“The house is not without a master,” said young Carteret, who seemed inclined to have the last word. “If one master has gone from it, poor fellow! there’s another to replace him; and he is at your elbow now.”
He at her elbow was Val Elster. Lady Kirton gathered in the sense of the words, and gave a cry; a prolonged cry of absolute dismay.
“He can’t be its master.”
“I should say he is, ma’am. At any rate he is now Lord Hartledon.”
She looked from one to the other in helpless doubt. It was a contingency that had never so much as occurred to her. Had she wanted confirmation, the next moment brought it to her from the lips of the butler.
“Hedges,” called out Percival sternly, in his embarrassment and grief, “open the dining-room door. We must get the hall cleared.”
“The door is open, my lord.”
“He Lord Hartledon!” shrieked the countess-dowager, “why, I was going to recommend his brother to ship him off to Canada for life.”
It was altogether an unseemly scene at such a time. But almost everything the Countess-Dowager of Kirton did was unseemly.
MR. PIKE’S VISIT.
Percival Elster was in truth Earl of Hartledon. By one of those unexpected calamities, which are often inexplicable—and which most certainly was so as yet in the present instance—a promising young life had been snapped asunder, and another reigned in his place. In one short hour Val Elster, who had scarcely cross or coin to call his own, had been going in danger of arrest from one moment to another, had become a peer of the realm and a man of wealth.
As they laid the body down in a small room opening from the hall, and his late companions and guests crowded around in awe-struck silence, there was one amidst them who could not control his grief and emotion. It was poor Val. Pushing aside the others, never heeding them in his bitter sorrow, he burst into passionate sobs as he leaned over the corpse. And none of them thought the worse of Val for it.
“Oh, Percival! how did it happen?”
The speaker was Dr. Ashton. Little less affected himself, he clasped the young man’s hand in token of heartfelt sympathy.
“I cannot think how it could have happened,” replied Percival, when able to control his feelings sufficiently to speak. “It seems awfully strange to me—mysteriously so.”
“If he found himself going wrong, why didn’t he shout out?” asked young Carteret, with a rueful face. “I couldn’t have helped hearing him.”

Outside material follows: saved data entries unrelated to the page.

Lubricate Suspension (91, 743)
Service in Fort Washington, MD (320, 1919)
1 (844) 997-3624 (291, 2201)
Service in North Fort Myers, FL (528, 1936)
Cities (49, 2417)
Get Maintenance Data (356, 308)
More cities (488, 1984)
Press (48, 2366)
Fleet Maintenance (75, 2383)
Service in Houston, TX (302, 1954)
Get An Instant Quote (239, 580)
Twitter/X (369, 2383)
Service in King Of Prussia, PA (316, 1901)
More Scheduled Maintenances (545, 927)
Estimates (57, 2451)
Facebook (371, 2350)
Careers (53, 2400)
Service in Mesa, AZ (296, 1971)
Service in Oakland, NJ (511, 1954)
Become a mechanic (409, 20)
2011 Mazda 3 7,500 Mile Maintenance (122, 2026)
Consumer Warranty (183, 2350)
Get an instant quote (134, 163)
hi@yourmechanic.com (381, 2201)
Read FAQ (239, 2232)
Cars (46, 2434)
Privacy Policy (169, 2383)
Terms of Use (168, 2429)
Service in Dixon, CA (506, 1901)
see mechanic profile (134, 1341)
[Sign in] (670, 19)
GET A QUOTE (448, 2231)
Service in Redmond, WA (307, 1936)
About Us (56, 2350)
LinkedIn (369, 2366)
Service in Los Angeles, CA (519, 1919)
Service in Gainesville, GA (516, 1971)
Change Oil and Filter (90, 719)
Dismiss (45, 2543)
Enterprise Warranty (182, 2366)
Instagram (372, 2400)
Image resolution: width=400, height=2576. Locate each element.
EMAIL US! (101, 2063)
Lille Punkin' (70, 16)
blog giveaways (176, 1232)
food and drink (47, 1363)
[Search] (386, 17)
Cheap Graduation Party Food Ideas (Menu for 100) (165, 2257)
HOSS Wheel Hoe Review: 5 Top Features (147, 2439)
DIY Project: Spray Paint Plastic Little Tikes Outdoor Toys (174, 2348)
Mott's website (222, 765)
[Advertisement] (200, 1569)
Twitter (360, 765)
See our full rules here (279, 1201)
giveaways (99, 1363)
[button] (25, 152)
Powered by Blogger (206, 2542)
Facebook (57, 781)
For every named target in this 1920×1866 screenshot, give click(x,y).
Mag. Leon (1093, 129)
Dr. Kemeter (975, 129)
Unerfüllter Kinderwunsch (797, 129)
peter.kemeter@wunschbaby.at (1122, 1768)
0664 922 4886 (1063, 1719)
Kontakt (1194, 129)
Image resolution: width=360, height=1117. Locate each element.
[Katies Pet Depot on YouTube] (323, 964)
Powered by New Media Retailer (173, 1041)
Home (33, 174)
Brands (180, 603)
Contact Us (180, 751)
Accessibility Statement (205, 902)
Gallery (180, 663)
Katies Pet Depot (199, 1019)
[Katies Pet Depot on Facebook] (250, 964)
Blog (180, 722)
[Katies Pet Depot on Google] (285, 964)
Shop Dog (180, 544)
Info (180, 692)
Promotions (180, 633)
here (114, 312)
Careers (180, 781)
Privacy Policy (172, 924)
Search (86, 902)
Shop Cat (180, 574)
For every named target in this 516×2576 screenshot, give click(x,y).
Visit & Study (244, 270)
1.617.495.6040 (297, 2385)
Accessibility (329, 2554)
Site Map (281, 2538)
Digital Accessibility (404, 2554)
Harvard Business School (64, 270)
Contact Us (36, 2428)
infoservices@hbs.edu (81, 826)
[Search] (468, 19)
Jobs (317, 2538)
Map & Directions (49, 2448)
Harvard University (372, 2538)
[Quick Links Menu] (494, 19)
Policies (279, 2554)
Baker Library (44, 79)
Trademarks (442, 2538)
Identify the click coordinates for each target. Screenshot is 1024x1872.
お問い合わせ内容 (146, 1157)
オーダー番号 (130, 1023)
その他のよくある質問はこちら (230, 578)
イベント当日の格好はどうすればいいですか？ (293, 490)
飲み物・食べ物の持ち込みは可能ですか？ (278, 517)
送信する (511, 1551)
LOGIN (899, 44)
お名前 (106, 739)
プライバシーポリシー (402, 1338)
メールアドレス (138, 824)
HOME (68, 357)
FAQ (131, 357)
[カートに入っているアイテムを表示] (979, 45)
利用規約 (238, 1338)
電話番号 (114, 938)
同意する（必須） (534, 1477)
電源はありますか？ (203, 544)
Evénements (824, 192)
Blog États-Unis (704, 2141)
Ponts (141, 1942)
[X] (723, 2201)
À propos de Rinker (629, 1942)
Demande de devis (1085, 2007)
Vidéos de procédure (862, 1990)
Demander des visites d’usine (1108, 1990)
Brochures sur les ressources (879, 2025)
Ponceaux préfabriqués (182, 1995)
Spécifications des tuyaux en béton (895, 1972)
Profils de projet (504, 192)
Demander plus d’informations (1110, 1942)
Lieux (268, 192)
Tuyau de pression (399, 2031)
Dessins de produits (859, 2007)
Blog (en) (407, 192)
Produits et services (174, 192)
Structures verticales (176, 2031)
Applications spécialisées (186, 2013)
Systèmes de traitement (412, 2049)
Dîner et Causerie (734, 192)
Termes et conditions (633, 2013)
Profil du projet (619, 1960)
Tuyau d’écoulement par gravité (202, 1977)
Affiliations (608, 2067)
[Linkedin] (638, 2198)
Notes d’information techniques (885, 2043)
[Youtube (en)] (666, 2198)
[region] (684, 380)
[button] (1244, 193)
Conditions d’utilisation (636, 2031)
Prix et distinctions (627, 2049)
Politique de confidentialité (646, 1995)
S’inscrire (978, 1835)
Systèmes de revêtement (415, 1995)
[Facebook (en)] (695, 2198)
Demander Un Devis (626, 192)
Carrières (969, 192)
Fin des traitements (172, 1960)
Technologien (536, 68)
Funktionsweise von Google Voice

It was a question that was passing through the minds of all; was being whispered about. How could it have happened? The body presented the usual appearance of death from drowning; but close to the left temple was a wound, and the face was otherwise disfigured. It must have been done, they thought, by coming into contact with something or other in the water; perhaps the skiff itself. Arm and ankle were both much swollen.